Reproduce each line from the records that holds "Fenster".

##### Exercise materials #####

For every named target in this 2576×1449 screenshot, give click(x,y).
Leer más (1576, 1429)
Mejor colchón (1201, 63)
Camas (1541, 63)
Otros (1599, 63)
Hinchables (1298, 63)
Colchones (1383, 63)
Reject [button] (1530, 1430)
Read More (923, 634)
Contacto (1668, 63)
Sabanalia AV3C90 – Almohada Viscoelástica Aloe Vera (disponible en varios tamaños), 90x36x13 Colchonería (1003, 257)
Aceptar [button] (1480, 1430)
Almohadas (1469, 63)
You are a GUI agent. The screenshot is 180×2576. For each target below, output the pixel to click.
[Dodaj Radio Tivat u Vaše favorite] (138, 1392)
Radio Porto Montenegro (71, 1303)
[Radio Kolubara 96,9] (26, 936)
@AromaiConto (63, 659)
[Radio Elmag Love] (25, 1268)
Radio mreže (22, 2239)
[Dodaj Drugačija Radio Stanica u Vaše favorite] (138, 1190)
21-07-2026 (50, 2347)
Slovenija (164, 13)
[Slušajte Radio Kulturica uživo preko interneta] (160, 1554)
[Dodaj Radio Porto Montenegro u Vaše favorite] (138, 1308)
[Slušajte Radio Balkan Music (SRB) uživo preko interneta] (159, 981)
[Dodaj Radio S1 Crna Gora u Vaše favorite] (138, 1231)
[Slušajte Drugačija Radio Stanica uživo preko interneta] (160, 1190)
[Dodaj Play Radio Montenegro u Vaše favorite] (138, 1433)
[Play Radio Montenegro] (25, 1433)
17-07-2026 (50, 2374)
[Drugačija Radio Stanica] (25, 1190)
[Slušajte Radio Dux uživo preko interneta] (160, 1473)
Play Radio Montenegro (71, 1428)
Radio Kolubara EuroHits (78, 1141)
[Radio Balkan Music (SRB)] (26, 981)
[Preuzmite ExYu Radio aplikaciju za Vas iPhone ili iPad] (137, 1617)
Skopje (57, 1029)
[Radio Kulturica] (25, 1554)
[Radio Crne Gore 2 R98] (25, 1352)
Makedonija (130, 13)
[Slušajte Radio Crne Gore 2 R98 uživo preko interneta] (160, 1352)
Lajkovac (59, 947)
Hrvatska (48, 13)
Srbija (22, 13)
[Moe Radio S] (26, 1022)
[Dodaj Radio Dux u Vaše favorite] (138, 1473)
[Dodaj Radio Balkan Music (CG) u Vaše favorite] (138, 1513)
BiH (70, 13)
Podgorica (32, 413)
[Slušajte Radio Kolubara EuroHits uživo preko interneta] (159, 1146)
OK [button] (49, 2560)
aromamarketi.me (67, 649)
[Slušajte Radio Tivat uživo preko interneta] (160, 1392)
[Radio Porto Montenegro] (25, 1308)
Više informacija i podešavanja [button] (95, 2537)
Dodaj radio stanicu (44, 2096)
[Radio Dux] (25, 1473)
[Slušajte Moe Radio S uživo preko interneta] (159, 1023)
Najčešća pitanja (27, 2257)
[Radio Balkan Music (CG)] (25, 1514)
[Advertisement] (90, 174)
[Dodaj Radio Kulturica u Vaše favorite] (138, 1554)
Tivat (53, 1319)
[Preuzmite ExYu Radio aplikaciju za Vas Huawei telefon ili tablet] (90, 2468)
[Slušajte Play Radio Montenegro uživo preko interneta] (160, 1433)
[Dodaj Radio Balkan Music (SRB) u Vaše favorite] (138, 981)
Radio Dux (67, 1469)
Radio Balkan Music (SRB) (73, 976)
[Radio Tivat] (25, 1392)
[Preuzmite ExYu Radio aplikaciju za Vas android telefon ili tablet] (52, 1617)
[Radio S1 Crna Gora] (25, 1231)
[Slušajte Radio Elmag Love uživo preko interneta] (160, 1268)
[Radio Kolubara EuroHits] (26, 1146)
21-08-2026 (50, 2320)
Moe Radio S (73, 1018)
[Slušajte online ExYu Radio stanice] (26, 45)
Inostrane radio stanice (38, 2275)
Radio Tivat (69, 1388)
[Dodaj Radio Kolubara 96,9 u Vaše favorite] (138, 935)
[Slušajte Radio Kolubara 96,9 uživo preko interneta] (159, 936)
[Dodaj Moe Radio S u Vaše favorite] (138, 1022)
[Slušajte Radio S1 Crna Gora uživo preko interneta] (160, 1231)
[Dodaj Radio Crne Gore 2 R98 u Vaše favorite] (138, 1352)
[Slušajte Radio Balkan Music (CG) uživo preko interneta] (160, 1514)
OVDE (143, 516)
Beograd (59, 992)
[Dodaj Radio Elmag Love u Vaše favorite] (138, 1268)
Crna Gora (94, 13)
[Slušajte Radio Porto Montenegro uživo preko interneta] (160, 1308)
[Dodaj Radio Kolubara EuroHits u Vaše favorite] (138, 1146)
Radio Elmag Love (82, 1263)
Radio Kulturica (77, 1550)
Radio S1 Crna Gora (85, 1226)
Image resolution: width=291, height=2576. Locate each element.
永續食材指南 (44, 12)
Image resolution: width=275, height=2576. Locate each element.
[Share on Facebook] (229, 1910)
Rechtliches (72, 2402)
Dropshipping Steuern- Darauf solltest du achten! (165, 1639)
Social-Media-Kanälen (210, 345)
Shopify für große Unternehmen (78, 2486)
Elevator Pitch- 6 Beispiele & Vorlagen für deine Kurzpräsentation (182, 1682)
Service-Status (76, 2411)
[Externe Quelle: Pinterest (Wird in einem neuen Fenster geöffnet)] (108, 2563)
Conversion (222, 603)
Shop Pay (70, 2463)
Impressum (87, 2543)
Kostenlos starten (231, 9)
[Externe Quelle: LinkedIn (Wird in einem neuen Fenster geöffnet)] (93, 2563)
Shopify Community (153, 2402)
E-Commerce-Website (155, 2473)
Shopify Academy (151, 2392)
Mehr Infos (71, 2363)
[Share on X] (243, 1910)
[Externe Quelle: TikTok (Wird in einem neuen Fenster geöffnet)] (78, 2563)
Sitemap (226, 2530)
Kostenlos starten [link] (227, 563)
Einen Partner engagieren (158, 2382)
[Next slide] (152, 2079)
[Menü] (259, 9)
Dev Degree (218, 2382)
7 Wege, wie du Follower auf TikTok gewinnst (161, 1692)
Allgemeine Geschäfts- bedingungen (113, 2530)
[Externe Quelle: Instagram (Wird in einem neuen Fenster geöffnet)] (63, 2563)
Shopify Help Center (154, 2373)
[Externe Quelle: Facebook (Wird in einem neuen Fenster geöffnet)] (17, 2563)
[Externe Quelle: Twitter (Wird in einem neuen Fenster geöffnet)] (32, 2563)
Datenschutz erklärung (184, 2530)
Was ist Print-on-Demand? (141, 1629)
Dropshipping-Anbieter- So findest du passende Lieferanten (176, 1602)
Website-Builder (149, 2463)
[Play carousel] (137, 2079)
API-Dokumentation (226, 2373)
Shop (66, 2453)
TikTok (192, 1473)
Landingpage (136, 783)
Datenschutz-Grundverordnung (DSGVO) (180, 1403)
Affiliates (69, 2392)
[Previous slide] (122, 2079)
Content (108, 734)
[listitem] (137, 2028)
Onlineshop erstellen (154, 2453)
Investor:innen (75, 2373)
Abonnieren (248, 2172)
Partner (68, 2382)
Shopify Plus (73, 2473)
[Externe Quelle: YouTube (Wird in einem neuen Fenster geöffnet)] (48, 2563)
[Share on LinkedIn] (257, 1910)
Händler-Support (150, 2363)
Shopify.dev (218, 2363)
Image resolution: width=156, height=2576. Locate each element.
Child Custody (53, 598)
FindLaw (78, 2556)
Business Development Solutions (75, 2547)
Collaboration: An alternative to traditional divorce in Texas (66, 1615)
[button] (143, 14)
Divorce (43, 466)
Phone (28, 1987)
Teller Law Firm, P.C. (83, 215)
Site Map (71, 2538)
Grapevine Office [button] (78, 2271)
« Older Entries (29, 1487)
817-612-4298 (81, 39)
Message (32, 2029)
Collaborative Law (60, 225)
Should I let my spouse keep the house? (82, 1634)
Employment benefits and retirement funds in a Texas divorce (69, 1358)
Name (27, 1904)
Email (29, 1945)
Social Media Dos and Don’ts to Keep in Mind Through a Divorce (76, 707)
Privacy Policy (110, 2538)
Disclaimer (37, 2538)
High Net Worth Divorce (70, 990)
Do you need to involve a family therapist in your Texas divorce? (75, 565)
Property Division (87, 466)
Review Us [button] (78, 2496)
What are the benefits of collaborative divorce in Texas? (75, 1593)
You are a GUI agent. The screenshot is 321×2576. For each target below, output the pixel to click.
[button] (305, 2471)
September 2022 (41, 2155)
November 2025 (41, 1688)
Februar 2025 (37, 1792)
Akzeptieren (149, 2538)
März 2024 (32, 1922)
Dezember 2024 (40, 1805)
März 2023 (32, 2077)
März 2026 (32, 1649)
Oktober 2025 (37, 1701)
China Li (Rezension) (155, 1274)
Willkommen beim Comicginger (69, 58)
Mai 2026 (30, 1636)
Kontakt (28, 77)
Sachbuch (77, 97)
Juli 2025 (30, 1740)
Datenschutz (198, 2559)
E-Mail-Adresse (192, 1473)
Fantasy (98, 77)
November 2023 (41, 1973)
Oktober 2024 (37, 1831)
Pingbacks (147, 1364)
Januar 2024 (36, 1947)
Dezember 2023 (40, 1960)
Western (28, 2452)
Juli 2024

#####

- Output for this task -
[Externe Quelle: Pinterest (Wird in einem neuen Fenster geöffnet)] (108, 2563)
[Externe Quelle: LinkedIn (Wird in einem neuen Fenster geöffnet)] (93, 2563)
[Externe Quelle: TikTok (Wird in einem neuen Fenster geöffnet)] (78, 2563)
[Externe Quelle: Instagram (Wird in einem neuen Fenster geöffnet)] (63, 2563)
[Externe Quelle: Facebook (Wird in einem neuen Fenster geöffnet)] (17, 2563)
[Externe Quelle: Twitter (Wird in einem neuen Fenster geöffnet)] (32, 2563)
[Externe Quelle: YouTube (Wird in einem neuen Fenster geöffnet)] (48, 2563)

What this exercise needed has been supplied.